A rare bush baby was born at the Cleveland Metroparks Zoo on Nov.15, zoo officials have announced.

Bush babies are small, nocturnal primates that are native to Africa. These animals are exceptional jumpers, have keen night vision and make strange, nighttime cries.

The new infant Mohol bush baby (Galago moholi) is one of fewer than 15 bush babies on exhibit in all of North America. At the Metroparks Zoo, the infant joins one of the country's largest collections of prosimians (along with lemurs, lorises and tarsiers) primates that are not monkeys nor apes .

(Image credit: Jeanne DeBonis/Cleveland Metroparks Zoo.)

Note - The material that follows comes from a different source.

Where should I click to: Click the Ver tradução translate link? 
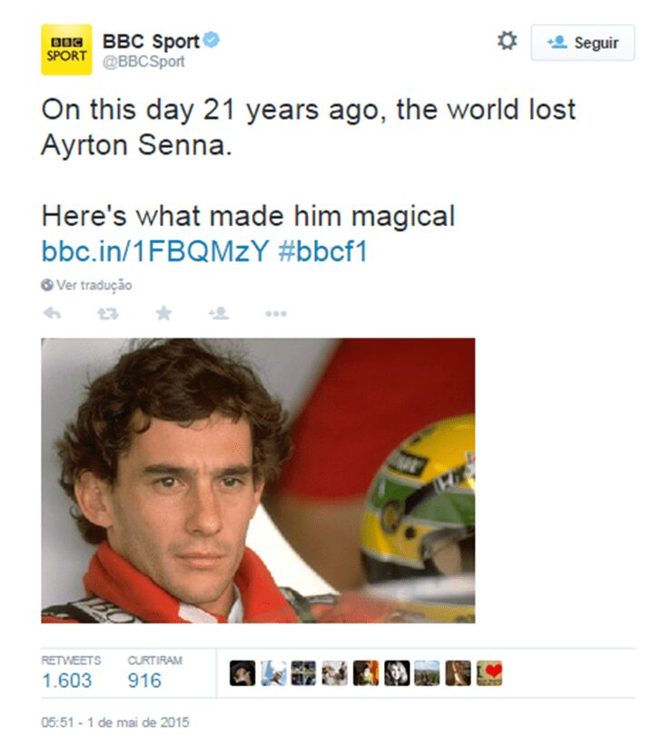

The unnamed bush baby is the offspring of mother Yetty and father Yaupon, one of only four breeding bush baby pairs in North America. The parents came to Cleveland from Woodland Park Zoo in Seattle when their nocturnal exhibit was closed.

"Cleveland Metroparks Zoo is dedicated to nocturnal prosimians, and to using research and different husbandry techniques to contribute to the body of information about bush babies and increase their numbers," said Chris Kuhar, curator of primates and small mammals at the zoo. "We're very lucky to have this baby here, and while he spends most of his time in the nest box, he gets bolder and ventures out more every day."

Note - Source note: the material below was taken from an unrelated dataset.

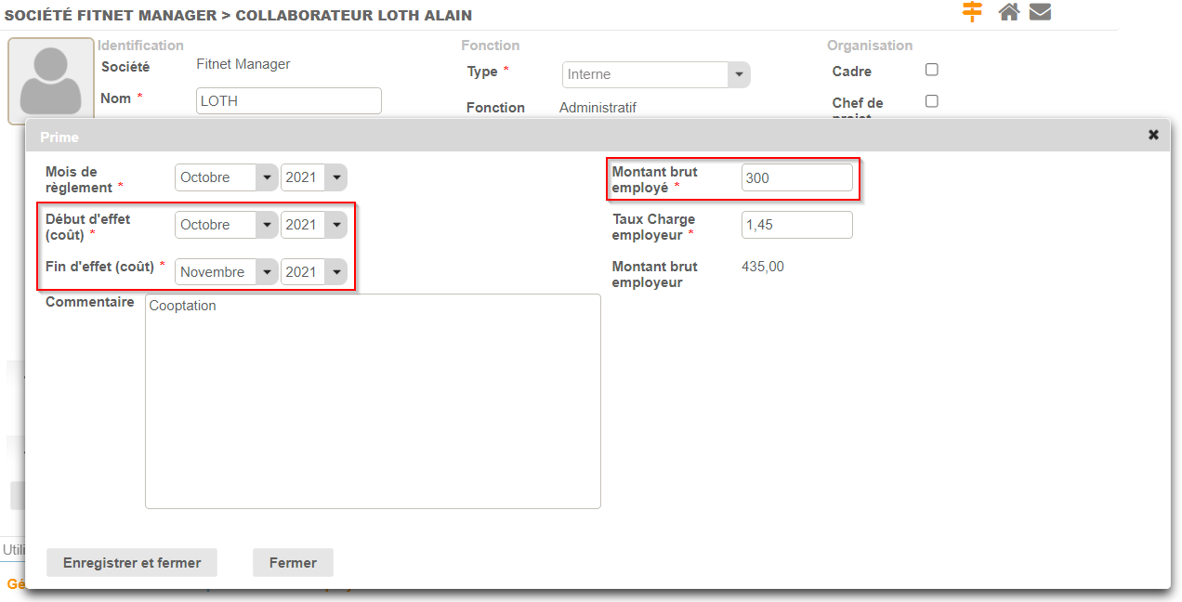
Task: Open Fin d'effet month dropdown
Action: tap(226, 272)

(Image credit: Jeanne DeBonis/Cleveland Metroparks Zoo.)

Some of the nocturnal prosimian research at the zoo involves testing the effects of light on the health of the animals. One of the graduate-level research projects under way checks melatonin levels in the prosimians' saliva. This will help zoo staff to determine if nocturnal exhibit lighting levels promote healthy amounts of sleep. The results of this study could help zoos around the world adjust the lighting in their nocturnal exhibits and improve the health of their animals.

The zoo's three Mohol bush babies share a mixed nocturnal exhibit with two pottos (a small prosimian with thick, wooly fur related to the loris) and three giant elephant shrews.